O muro de Berlim foi derrubado no final da década de 80, mas, infelizmente, o modelo de desenvolvimento tecnológico que praticamos está construindo silenciosamente uma nova muralha muito mais difícil de destruir. É visível a divisão do planeta em dois blocos que se afastam cada vez mais um do outro: Ricos e pobres ou incluídos e excluídos. As nações mais poderosas – e ricas – são aquelas que produzem tecnologia e conhecimento e estão “incluídas” na espaçonave que partirá para um futuro de sucesso. Enquanto isso, nos países mais pobres, as pessoas passam fome, morrem doentes, mal sabem ler e escrever. De que forma então podem produzir tecnologia e ciência? Vivem no limbo do progresso, “excluídos” deste admirável mundo novo e das oportunidades de um futuro melhor

Outro fato preocupante: embora estamos inseridos na sociedade da informação, a ignorância e a violência parecem não ter fim. Somos bombardeados diariamente por uma enxurrada de dados: e-mails, marketing virtual, “websites” e “newsletters”. É muito lixo virtual, cultural inútil, sofismas e ideologias de toda sorte que tentam confundir nosso pensamento para manipular nossa opinião. Quem não pensa não é dono de seu destino. E a Internet que surgiu para ser um elemento multiplicador do saber, acaba sendo usada como um instrumento de alcoviteiros e pescadores de águas turvas. O exercício da razão deveria ser moda permanente.

A Internet também é uma evidência de que não é mais possível controlar tudo. Sinal dos tempos? O mundo está girando tão rápido que quando criamos um sistema para controlar “algo”, este “algo” já mudou ou não existe mais.

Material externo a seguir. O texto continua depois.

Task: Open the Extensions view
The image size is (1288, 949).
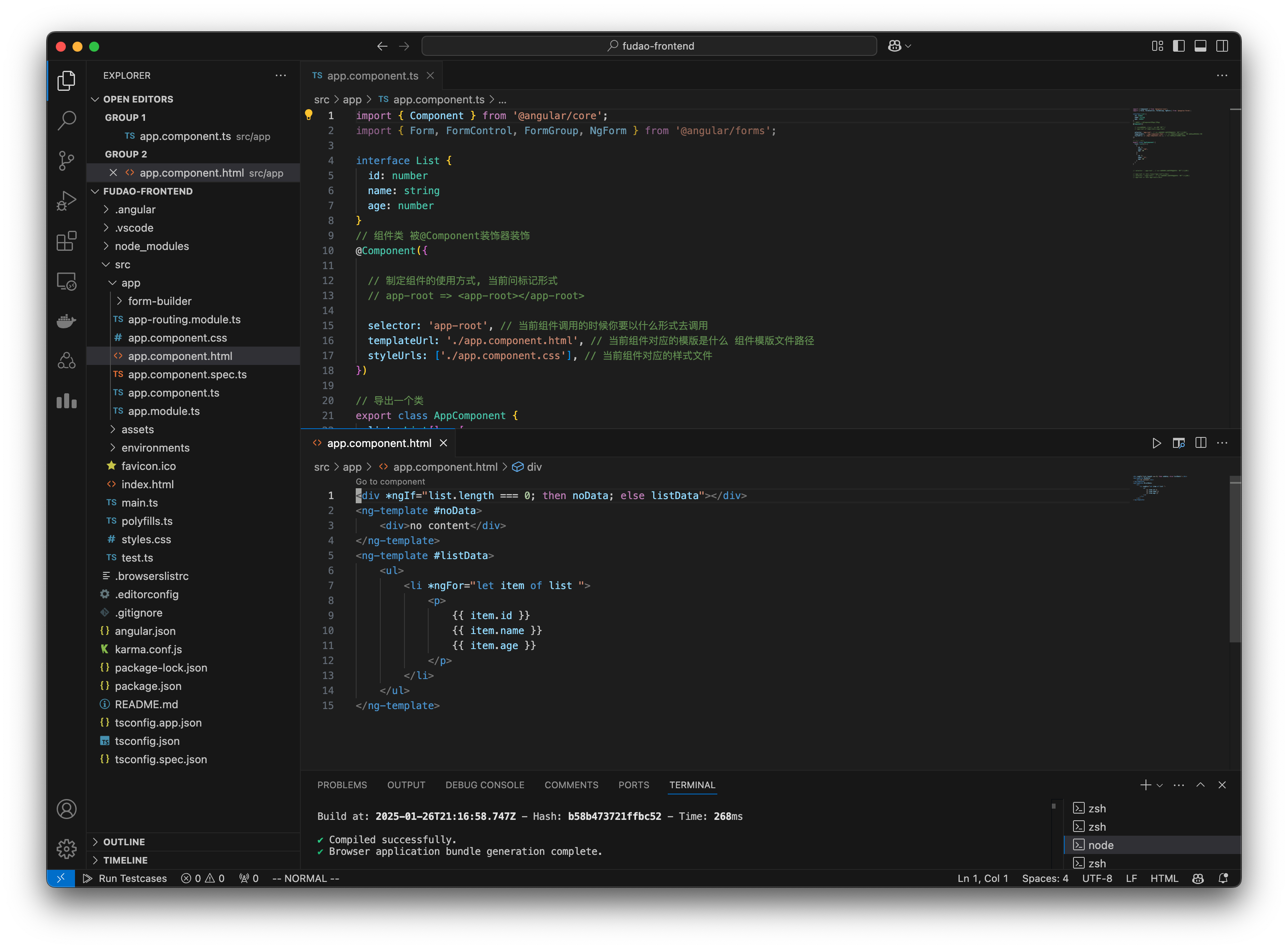Action: pos(66,241)
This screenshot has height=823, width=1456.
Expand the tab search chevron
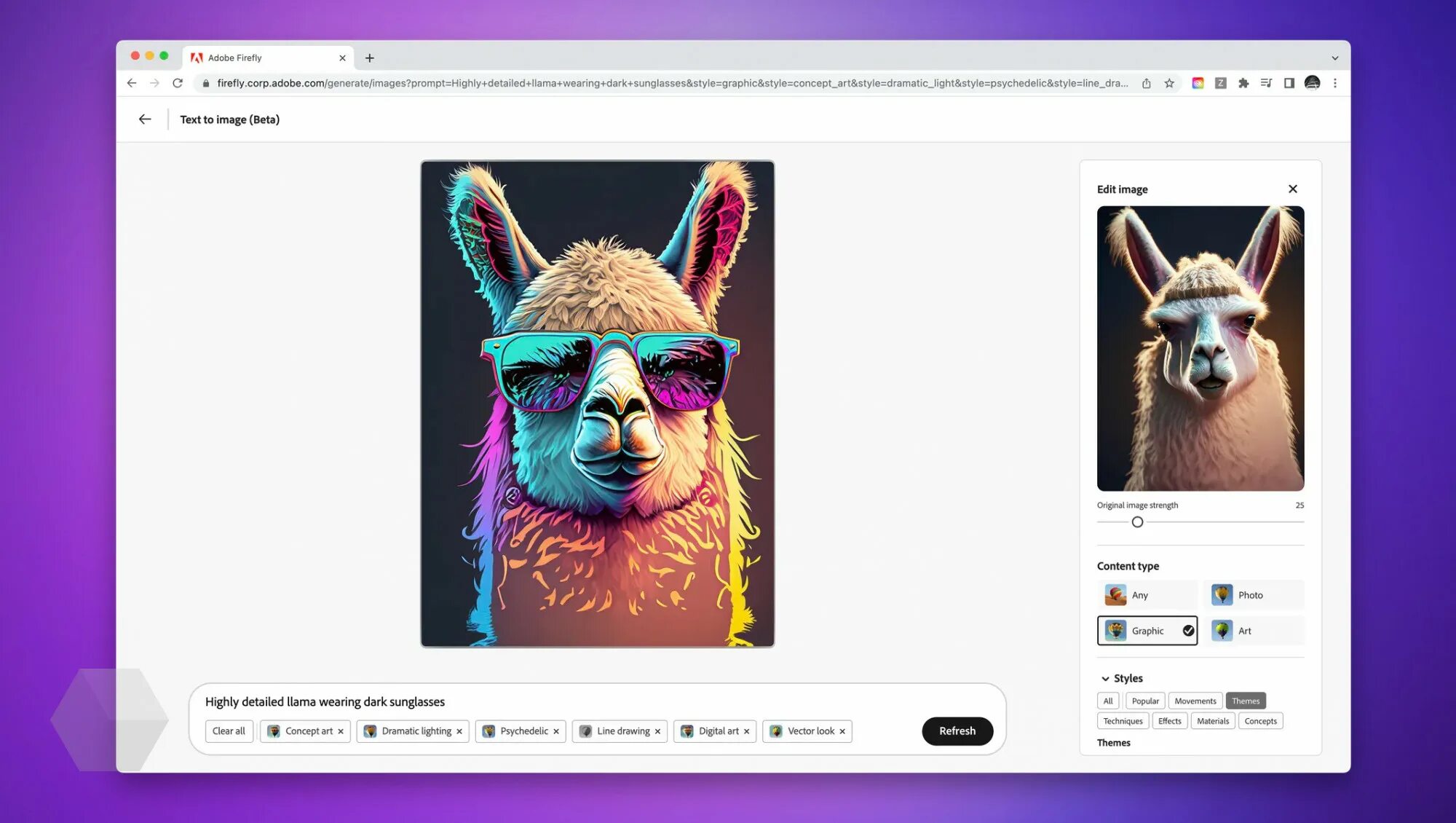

Onde nos levará essa anarquia virtual? Isso tudo é muito novo e inquietante para nós e creio que levaremos algum tempo para aprender a lidar com esses fenômenos. Talvez por isso vivamos tão ansiosos e estressados. Chegamos até a perder o ingênuo hábito de cantar e assobiar descontraidamente. Terá o “homo tecnologicus” empenhado sua humanidade em troca da volúpia do poder? Talvez devêssemos dar menos importância aos ídolos tecnológicos que criamos e lembrar que somos pessoas. De que vale esse modelo de progresso tecnológico se não somos felizes? Contradições da modernidade!